Changchun Liu, associate professor in the Department of Biomedical Engineering, has invented an easy-to-use, affordable lab-on-paper diagnostic technology for SARS-CoV-2, the virus that causes COVID-19 infection.
Liu recently published his findings on the effectiveness of his technology in “Lab on Chip,” a Royal Society of Chemistry journal. Liu has also filed a provisional patent for the invention with UConn Technology Commercialization Services
Liu’s lab has a long history of developing diagnostic technologies, so when the COVID-19 pandemic hit, they were well-positioned to apply their expertise to the crisis.
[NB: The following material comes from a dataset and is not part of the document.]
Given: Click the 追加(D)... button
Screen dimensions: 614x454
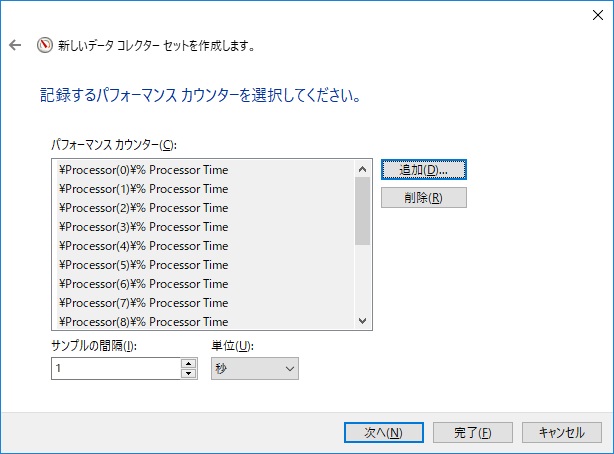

The device uses a specialized kind of paper material to detect for two SARS-CoV-2 genes — the spike (S) and nucleoprotein (N) genes. The clinical samples validated these genes as good candidates for diagnostic tests because they are highly conserved. This means they are so essential to the virus they are likely found in all variants. By testing two genes rather than one, the test is more accurate.
This point-of-care test can be performed by any health care professional, making it ideal for settings like community health centers. The simple, low-cost device provides a reliable result within an hour.
Patients provide a sample from a nasal swap. Then the practitioner uses a commercially available kit to purify the nucleic acid in the sample. This removes any impurities that could interfere with the accuracy of the test. After about 15 minutes, the sample can be transferred to Liu’s device.
The device uses CRISPR technology to detect the SARS-CoV-2 genes. CRISPR is a gene-editing technology that can alter an organism’s genome by targeting and cutting specific DNA or RNA segments.
“We took advantage of the high sensitivity and specificity of CRISPR technology,” Liu says.
As a diagnostic tool, CRISPR locates the genes of interest, in this case the S and N genes, and cut them. This cut produces an observable signal, which on Liu’s device is fluorescence filling in on the paper to indicate a positive result.
In addition to the two SARS-CoV-2 genes, the device also tests for a “housekeeping” gene known as the RNase P (RP) gene. The presence of this gene lets the practitioner know they got a high-quality sample that will generate a reliable result.
Liu’s device is on a cellulose-based paper membrane. The “paper” membrane is hydrophilic, meaning it can transport the liquid solution that contains the nucleic acid. This is a great advantage to practitioners as the test runs automatically after they load the sample.
The paper is also formulated so that it does not interfere with the biochemical reactions that need to happen to select for the genes of interest. If there is interference, the test could produce a false signal.
This technology can be applied for diagnosing other pathogens such as HIV, influenza viruses or high-risk HPV by modifying which genes it selects for.
“We want to continue to explore this technology and expand it for the detection of other pathogens,” Liu says.
Liu is interested in commercializing this technology and scaling it up with the help of an industry partner. Anyone interested in learning more about this technology can contact Amit Kumar at firstname.lastname@example.org.
Liu holds a Ph.D. in physical electronics from the Institute of Electronics, Chinese Academy of Sciences. His lab studies CRISPR technology and its biomedical applications, synthetic biology, microfluids technology, medical diagnostics, and biosensors and bioinstrumentation.